__EXTRACTO__

El jefe de la Compañía de Comandos 601consideraba que un contraataque era perfectamente posible. Mario Castagneto recorría permanentemente las posiciones y sabía de lo que hablaba. Pero los generales estuvieron siempre con los borceguíes lustrados, jamás se acercaron a recorrer los pozos de zorro de primera línea para calibrar la situación. De haberse animado a ensuciar su calzado, se hubieran anoticiado de que los soldados estaban enteramente dispuestos a jugarse. Siempre y cuando, claro está, los generales se pusieran al mando.
Excepto las posiciones del Regimiento 8, que estaba en Bahía Fox, el mayor Castagneto recorrió todas las unidades. Y pudo constatar que los combatientes esperaban y necesitaban la presencia de sus jefes. Esos jefes que están cerca de la tropa, que no le escurren el bulto a la primera línea, que recorren las posiciones, que tienen el conocimiento profundo de cómo está la situación por la que se está atravesando, que llevan a todas partes su aliento, que hacen la arenga final. Lo que los soldados querían era el ejemplo personal, no que los generales se quedaran encerrados en el pueblo. En vez de ello, estos generales vivían lo más tranquilos en sus casas de Puerto Argentino. Con cocinero y calefacción.

__INFORMACIÓN PROPORCIONADA__
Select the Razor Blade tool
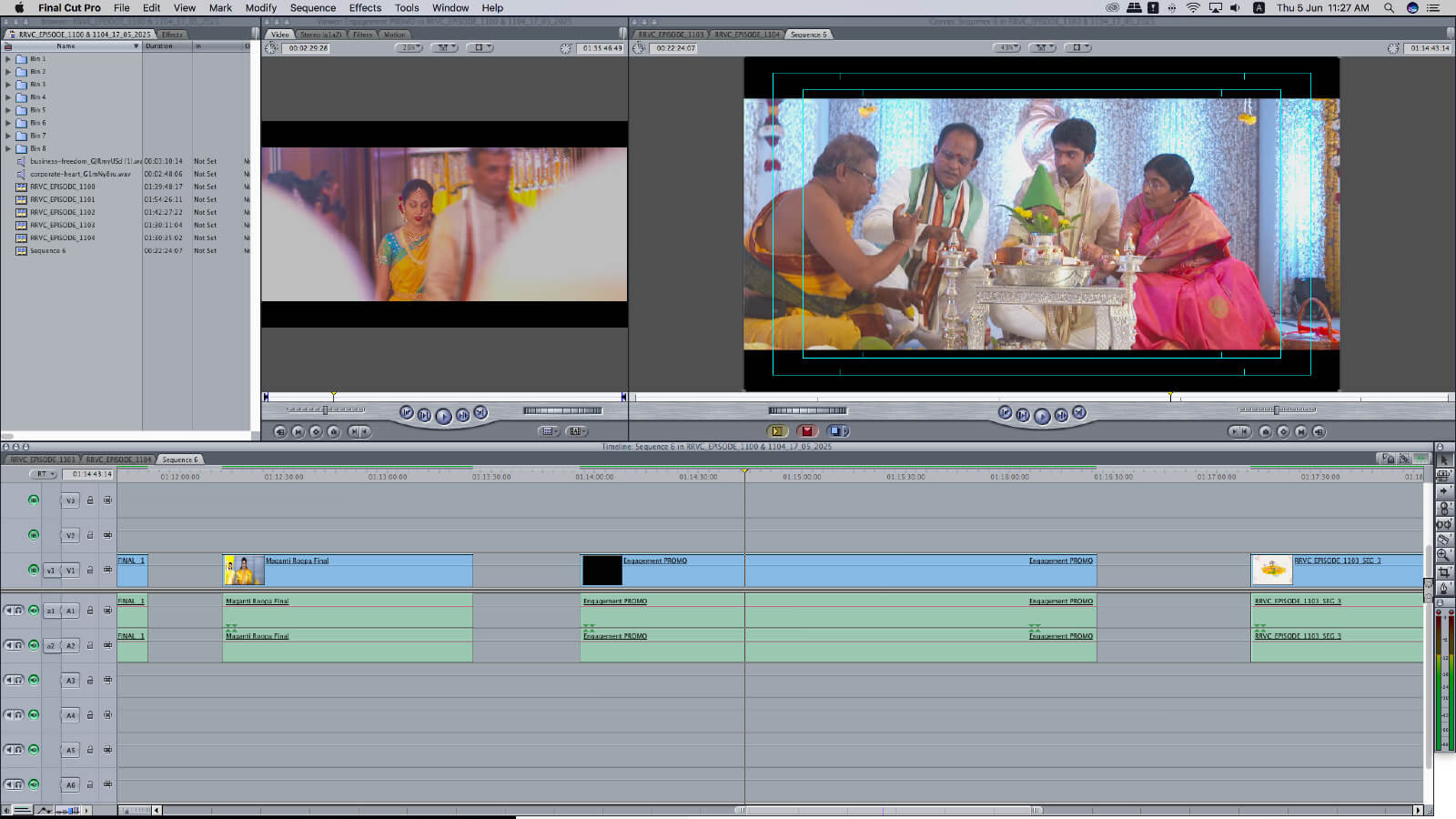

__INSTRUCCIONES DE TAREA__
Copia del extracto sobre el mayor Castagneto el fragmento que comienza en "El jefe de la" y sigue hasta "pusieran al mando.", ambos incluidos.

__RESULTADO__
El jefe de la Compañía de Comandos 601consideraba que un contraataque era perfectamente posible. Mario Castagneto recorría permanentemente las posiciones y sabía de lo que hablaba. Pero los generales estuvieron siempre con los borceguíes lustrados, jamás se acercaron a recorrer los pozos de zorro de primera línea para calibrar la situación. De haberse animado a ensuciar su calzado, se hubieran anoticiado de que los soldados estaban enteramente dispuestos a jugarse. Siempre y cuando, claro está, los generales se pusieran al mando.